■ **REQUIRED WORK**:
Only the lines below starting at the one that contains "The height and width of the screenshot is (727, 1106)." and ending at the one that contains "Task: Click the trash delete icon in toolbar" are to be reproduced, exactly and with both ends kept.

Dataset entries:
::::::

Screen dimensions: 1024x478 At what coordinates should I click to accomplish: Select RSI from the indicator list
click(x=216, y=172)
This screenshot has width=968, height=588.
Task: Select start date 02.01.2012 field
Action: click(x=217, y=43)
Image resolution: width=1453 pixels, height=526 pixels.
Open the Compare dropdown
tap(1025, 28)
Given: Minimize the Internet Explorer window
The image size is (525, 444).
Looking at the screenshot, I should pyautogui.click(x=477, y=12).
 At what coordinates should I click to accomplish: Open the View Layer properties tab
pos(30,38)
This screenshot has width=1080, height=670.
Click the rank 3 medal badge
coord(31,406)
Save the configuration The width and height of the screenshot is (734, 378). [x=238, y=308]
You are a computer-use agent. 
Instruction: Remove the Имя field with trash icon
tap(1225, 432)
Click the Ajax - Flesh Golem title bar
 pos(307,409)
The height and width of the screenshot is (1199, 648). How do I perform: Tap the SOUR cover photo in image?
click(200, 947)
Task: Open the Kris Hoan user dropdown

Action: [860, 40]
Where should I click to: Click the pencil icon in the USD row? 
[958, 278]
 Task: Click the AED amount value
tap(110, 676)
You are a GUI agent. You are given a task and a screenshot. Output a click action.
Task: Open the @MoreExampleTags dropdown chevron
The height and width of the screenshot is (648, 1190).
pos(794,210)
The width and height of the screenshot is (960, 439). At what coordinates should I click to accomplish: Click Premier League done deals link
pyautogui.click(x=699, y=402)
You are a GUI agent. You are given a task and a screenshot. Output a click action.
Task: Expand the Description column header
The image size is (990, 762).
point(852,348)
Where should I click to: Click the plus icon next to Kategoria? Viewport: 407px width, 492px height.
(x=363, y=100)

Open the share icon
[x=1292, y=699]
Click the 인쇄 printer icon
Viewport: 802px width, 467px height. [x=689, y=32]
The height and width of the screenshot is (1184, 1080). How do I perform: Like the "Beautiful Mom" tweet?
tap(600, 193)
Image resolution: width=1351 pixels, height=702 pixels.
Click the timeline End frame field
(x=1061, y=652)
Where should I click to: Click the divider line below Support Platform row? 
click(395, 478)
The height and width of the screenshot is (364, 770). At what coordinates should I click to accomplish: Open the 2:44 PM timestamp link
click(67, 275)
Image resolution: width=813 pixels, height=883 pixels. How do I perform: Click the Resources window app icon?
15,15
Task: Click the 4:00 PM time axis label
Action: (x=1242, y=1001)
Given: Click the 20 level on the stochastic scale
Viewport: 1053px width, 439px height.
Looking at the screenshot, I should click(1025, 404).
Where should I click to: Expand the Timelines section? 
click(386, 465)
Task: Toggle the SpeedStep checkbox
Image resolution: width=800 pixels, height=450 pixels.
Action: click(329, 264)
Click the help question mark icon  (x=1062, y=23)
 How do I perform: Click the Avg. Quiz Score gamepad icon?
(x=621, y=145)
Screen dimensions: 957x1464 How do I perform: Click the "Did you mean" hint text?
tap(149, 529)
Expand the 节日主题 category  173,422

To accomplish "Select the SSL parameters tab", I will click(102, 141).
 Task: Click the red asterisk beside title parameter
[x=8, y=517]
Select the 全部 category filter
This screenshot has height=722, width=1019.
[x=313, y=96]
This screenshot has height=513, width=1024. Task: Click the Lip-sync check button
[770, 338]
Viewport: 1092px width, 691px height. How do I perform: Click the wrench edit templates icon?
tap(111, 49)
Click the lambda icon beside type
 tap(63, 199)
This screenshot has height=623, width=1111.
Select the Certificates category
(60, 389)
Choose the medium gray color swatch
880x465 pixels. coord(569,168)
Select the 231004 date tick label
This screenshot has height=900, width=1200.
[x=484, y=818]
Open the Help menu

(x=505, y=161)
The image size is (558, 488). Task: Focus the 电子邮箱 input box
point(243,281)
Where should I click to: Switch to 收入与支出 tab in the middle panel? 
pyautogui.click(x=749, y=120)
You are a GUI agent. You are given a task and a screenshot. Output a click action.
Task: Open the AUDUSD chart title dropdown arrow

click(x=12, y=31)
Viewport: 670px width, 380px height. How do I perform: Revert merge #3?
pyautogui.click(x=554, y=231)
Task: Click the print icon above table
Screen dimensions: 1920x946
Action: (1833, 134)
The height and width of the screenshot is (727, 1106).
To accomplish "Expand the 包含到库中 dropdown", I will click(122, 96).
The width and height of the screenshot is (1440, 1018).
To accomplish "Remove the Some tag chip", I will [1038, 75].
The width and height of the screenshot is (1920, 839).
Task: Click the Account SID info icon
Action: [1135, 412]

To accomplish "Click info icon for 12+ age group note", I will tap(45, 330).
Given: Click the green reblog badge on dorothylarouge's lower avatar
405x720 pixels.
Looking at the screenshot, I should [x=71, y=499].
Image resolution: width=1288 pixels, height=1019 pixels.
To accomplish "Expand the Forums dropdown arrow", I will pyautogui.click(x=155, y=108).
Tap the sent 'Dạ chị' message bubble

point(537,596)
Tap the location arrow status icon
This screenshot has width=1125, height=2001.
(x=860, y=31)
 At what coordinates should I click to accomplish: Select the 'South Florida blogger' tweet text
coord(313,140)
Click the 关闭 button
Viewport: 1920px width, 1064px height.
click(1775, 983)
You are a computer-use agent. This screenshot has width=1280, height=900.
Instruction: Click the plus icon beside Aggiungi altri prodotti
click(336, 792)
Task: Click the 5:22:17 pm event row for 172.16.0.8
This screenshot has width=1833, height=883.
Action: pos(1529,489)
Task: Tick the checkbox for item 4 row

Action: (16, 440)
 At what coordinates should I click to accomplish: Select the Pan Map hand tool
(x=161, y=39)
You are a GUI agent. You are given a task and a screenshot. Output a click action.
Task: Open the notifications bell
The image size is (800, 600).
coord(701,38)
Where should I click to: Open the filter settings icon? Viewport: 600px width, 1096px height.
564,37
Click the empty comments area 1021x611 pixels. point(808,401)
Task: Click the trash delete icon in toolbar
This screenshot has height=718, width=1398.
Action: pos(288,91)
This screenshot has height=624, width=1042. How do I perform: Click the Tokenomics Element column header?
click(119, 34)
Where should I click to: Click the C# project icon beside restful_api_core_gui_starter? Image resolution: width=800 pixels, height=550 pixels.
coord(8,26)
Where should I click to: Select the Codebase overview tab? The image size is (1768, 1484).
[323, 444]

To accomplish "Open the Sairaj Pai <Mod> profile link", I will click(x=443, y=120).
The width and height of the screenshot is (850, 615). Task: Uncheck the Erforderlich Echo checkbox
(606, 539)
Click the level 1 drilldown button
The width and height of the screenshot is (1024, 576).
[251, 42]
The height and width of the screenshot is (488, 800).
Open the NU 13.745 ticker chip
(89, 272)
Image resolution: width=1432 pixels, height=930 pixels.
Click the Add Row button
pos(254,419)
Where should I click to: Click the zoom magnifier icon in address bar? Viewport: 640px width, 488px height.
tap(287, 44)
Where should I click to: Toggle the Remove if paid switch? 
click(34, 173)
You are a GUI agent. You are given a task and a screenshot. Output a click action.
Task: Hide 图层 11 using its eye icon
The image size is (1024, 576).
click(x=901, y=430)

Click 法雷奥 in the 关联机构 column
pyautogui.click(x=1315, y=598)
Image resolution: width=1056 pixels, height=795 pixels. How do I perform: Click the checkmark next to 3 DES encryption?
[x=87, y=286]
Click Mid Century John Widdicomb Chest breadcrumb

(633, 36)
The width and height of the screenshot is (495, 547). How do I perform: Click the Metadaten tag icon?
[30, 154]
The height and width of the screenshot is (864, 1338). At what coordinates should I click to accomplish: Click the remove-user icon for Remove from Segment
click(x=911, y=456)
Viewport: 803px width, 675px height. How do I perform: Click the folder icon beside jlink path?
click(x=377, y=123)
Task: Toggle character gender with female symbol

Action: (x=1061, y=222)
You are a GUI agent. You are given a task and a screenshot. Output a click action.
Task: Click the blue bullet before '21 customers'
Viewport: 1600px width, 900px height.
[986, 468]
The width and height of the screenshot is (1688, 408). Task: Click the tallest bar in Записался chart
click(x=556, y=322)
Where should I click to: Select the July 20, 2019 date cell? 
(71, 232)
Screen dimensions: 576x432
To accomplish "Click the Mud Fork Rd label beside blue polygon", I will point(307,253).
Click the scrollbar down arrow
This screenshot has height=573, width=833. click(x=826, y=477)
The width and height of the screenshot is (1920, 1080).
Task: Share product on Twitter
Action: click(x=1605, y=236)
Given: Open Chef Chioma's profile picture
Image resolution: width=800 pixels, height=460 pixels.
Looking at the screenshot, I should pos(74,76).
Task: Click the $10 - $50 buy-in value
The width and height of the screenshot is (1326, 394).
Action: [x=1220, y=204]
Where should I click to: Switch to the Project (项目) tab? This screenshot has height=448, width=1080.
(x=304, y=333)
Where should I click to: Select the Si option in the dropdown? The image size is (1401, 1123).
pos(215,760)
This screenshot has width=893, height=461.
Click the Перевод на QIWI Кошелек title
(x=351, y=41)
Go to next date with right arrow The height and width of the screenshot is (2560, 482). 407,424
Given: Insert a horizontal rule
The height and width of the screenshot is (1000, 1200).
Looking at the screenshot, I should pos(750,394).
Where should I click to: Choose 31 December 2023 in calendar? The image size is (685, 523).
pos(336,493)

::::::

■ **SOLUTION**:
The height and width of the screenshot is (727, 1106).
To accomplish "Expand the 包含到库中 dropdown", I will click(122, 96).
The width and height of the screenshot is (1440, 1018).
To accomplish "Remove the Some tag chip", I will [1038, 75].
The width and height of the screenshot is (1920, 839).
Task: Click the Account SID info icon
Action: [1135, 412]

To accomplish "Click info icon for 12+ age group note", I will tap(45, 330).
Given: Click the green reblog badge on dorothylarouge's lower avatar
405x720 pixels.
Looking at the screenshot, I should [x=71, y=499].
Image resolution: width=1288 pixels, height=1019 pixels.
To accomplish "Expand the Forums dropdown arrow", I will pyautogui.click(x=155, y=108).
Tap the sent 'Dạ chị' message bubble

point(537,596)
Tap the location arrow status icon
This screenshot has width=1125, height=2001.
(x=860, y=31)
 At what coordinates should I click to accomplish: Select the 'South Florida blogger' tweet text
coord(313,140)
Click the 关闭 button
Viewport: 1920px width, 1064px height.
click(1775, 983)
You are a computer-use agent. This screenshot has width=1280, height=900.
Instruction: Click the plus icon beside Aggiungi altri prodotti
click(336, 792)
Task: Click the 5:22:17 pm event row for 172.16.0.8
This screenshot has width=1833, height=883.
Action: pos(1529,489)
Task: Tick the checkbox for item 4 row

Action: (16, 440)
 At what coordinates should I click to accomplish: Select the Pan Map hand tool
(x=161, y=39)
You are a GUI agent. You are given a task and a screenshot. Output a click action.
Task: Open the notifications bell
The image size is (800, 600).
coord(701,38)
Where should I click to: Open the filter settings icon? Viewport: 600px width, 1096px height.
564,37
Click the empty comments area 1021x611 pixels. point(808,401)
Task: Click the trash delete icon in toolbar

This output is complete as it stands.